Welker: “Vice President Biden, your response and then we’re going to have a final question for both of you.”

Biden: “My response is that those people live on what they call ‘Fence Lines’. He doesn’t understand this. They live near chemical plants that, in fact, pollute.  Chemical plants, and oil plants and refineries that pollute. I used to live near that when I was growing up in Claremont, Delaware. And all the more oil refineries in Marcus Hook and the Delaware River than there is anyplace, including in Houston at the time. When my mom would get the car when they’re first frost to drive me to school, turned on the windshield wipers there’d be oil slick in the window. That’s why so many people in my state were dying and getting cancer. The fact is those frontline communities, it doesn’t matter what you’re paying them. It matters how you keep them safe. What do you do? And you impose restrictions on the pollution, that the pollutants coming out of those fenceline communities.”

Welker: “OK, I have one final question—”

Trump: “Would you close down the– Would you close down the oil industry?”

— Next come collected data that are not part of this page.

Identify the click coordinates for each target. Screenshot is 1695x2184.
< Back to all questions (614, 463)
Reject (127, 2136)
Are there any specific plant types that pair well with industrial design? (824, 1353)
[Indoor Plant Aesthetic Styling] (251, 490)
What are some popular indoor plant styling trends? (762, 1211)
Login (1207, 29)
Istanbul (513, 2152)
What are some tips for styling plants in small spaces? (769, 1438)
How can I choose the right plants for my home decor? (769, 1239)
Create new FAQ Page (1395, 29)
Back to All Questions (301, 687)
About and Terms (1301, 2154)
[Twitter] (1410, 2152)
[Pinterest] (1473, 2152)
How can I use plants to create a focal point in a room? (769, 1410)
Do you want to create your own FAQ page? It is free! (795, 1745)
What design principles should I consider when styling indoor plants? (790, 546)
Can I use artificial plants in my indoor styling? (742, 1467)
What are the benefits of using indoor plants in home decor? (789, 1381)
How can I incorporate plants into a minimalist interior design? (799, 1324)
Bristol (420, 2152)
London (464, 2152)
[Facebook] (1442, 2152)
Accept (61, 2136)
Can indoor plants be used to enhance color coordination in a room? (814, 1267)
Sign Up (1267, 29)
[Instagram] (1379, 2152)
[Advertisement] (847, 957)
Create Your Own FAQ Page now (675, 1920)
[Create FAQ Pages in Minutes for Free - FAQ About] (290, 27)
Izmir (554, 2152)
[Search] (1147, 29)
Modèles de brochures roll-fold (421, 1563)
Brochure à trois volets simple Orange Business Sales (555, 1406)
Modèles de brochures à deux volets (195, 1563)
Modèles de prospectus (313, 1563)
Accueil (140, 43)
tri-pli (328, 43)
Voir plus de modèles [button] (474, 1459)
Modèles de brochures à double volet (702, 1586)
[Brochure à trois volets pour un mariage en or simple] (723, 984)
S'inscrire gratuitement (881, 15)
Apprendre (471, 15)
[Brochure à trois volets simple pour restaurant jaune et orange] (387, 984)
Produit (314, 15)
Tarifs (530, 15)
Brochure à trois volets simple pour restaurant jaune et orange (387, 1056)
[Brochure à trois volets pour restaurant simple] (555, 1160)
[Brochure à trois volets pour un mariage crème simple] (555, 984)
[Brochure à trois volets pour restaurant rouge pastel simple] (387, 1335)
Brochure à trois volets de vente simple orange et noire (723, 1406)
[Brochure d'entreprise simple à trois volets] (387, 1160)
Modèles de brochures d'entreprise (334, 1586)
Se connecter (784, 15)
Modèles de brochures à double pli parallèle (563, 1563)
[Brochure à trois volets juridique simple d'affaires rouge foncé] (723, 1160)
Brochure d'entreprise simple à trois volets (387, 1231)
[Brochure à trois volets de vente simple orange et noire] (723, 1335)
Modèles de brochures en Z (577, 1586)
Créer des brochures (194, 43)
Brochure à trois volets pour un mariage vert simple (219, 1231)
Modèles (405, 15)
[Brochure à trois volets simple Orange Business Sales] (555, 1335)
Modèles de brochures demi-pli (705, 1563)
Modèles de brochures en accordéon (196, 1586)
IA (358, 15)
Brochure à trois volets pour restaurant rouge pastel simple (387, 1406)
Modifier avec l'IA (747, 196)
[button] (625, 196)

Biden: “I would transition from the oil industry. Yes.”

Trump: “Oh, transition.”

Biden: “It is a big statement because I would stop—”

Welker: “Why would you do that?”

Biden: “Because the oil industry significantly — but here’s the deal —”

Trump: “That’s a big statement.”

Biden: “Well, if you let me finish the statement, because it has to be replaced by renewable energy over time. Over time. And I’d stop giving to the oil industry– I’d stop giving them federal subsidies. You won’t give federal subsidies to the gas and, excuse me, to solar and wind.  Why are we giving it to the oil industry?”

Trump: “Because basically what he’s saying is he’s going to destroy the oil industry. Will you remember that Texas? Will you remember that Pennsylvania? Oklahoma? Ohio?”

Welker: “Vice President Biden, let me give you ten seconds to respond and then I have to get to the final question. Vice President Biden?”

Biden: “He takes everything out of context, but the point is, look, we have to move toward a net zero emissions. The first place to do that by the year 2025 is in energy production. By 2050, totally.”